Slashdot Mirror


Looking To Spammers To Solve Hard AI Problems

An anonymous reader writes "With bots getting closer to beating text-based CAPTCHAs for good, New Scientist points out that when they do, OCR technology will at least have advanced. The article goes on to suggest that whatever kind of reverse Turing Test that comes next should be chosen to motivate spammers to solve other pressing AI problems, such as image recognition. Are there any other problems that criminal crowdsourcing could help with?"

16 of 271 comments (clear)

  1. It was supposed to happen. by plover · · Score: 4, Interesting

    Advancing the state of the art in Optical Character Recognition was always intended to be a side-benefit of CAPTCHAs. It looks like that plan came through nicely.

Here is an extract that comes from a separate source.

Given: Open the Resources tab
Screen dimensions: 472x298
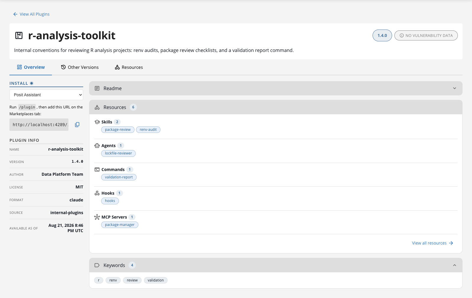Looking at the screenshot, I should tap(129, 67).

    I have always figured CAPTCHAs would be a stopgap until other methods of authentication could easily be used, such as micro-payments or single signon solutions like OpenID. Unfortunately, those other methods haven't been adopted nearly as fast as the need. Perhaps if CAPTCHAs are declared "dead", site operators will feel more urgency to adopt these solutions.

    If CAPTCHAs do continue, I'd like the next problem to be facial recognition software. I'd love a package that could look at a picture and tag it "Nicholas and Andrea" or "Glen and Helene". Digital camera software everywhere could benefit from this technology. Not sure how you'd bake that into a CAPTCHA, but it's a good problem to solve.

    --
    John
    1. Re:It was supposed to happen. by Ilyakub · · Score: 4, Informative

      Facial recognition is not only pretty good, but is available in consumer applications. Google's Picasa does it quite well for your personal photos, and Face.com can go through your Facebook photos and quite accurately suggest tags.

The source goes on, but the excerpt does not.